Student Amy Coughlan said: "Seeing a photograph of the dirt ground site, raising and sending over the money, and then going to visit the new school up and running with all the students was just amazing. 

"I’d go back to Sierra Leone in a heartbeat. Since the start of transition year we all wanted to go to Africa so we worked hard raising the money. 

"The effort we put into the cause was completely worth it to see the students in Sierra Leone enjoying their new school." 

Meanwhile, this year’s transition year students raised funds to educate African communities on the prevention of female genital mutilation. 

Both projects, organised by the St John of God Order, aimed to provide and improve education in the West African country, which is still suffering after a civil war that ended a decade ago. 

Scoil Mhuire transition year co-ordinator Bernice O’Brien said the beauty of the project was they could see the money directly transfer to the African communities. 

"It was the people of the village who built the school with the money we raised. It was fantastic to see our money provide employment in the area for a much needed school for the children." 
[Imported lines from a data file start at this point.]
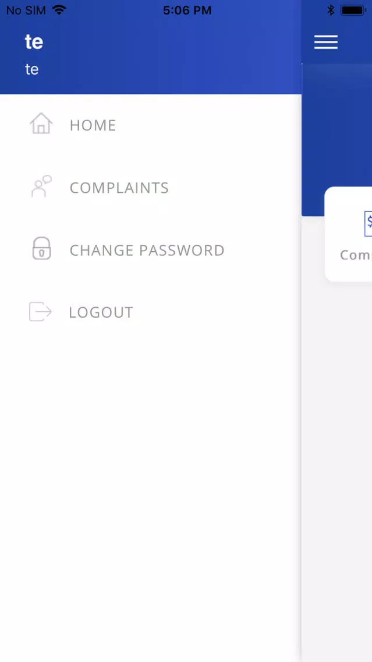This screenshot has height=662, width=372.
Task: Tap the smaller 'te' subtitle in the header
Action: point(31,69)
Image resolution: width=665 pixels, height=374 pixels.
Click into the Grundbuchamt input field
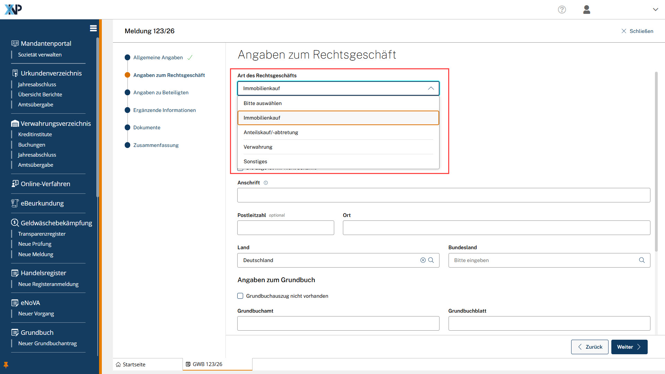pos(338,323)
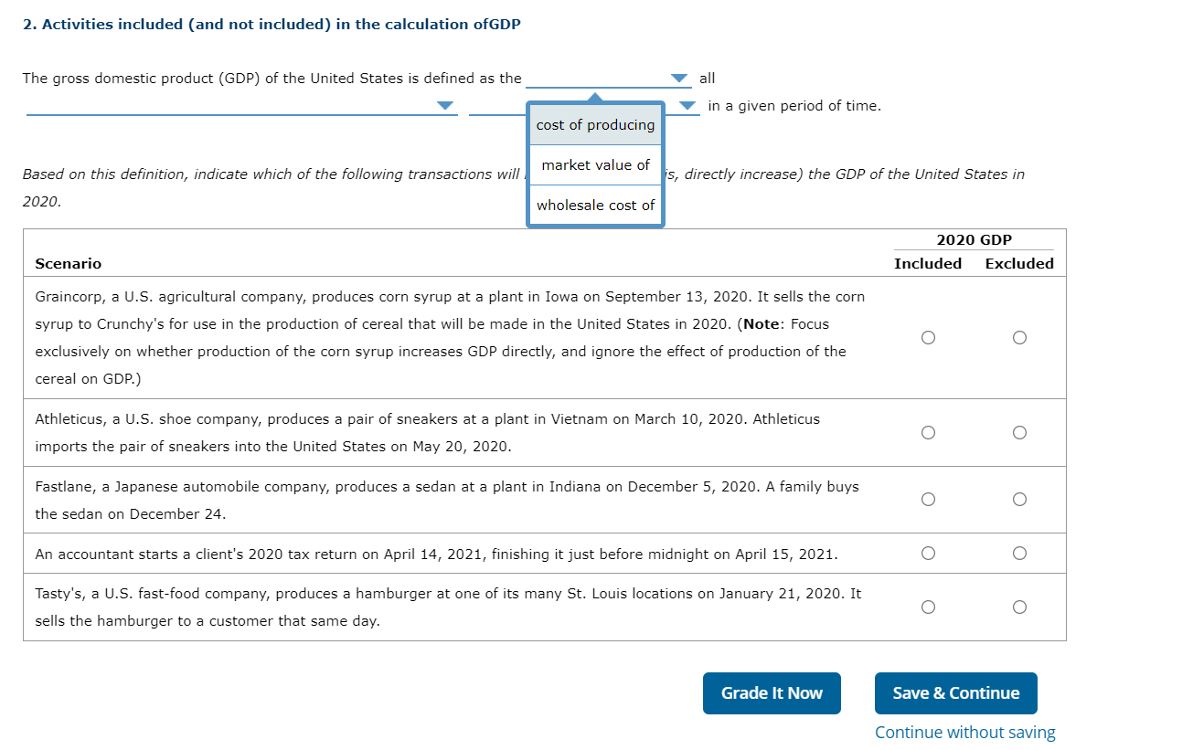
Task: Click the Continue without saving link
Action: click(x=964, y=732)
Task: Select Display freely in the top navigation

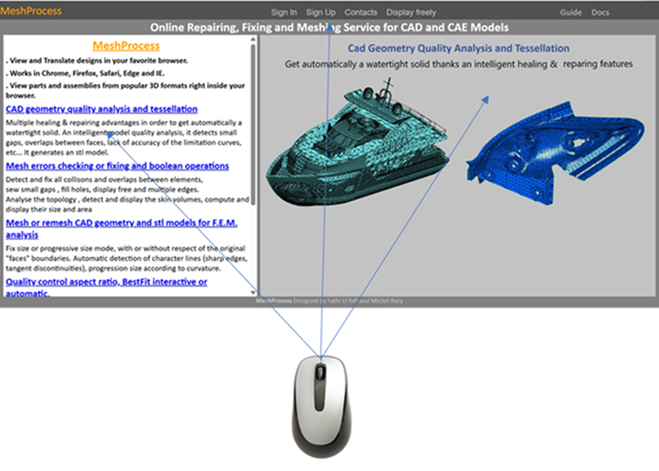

Student Ellen Manley said: "Some of the Sierra Leoneans were mutilated from the war, we saw girls younger than us pregnant — while having another child on their back. We could never have prepared ourselves for what we saw but we all learnt a lot from it." 

The Scoil Mhuire team joined in with the African community for the new school’s opening. The girls were honoured by lines of children singing traditional African songs. 

The four other students who visited Sierra Leone were Ciara Randlea, Niamh McCarthy, Olivia Teahan, and Emily O’Flynn.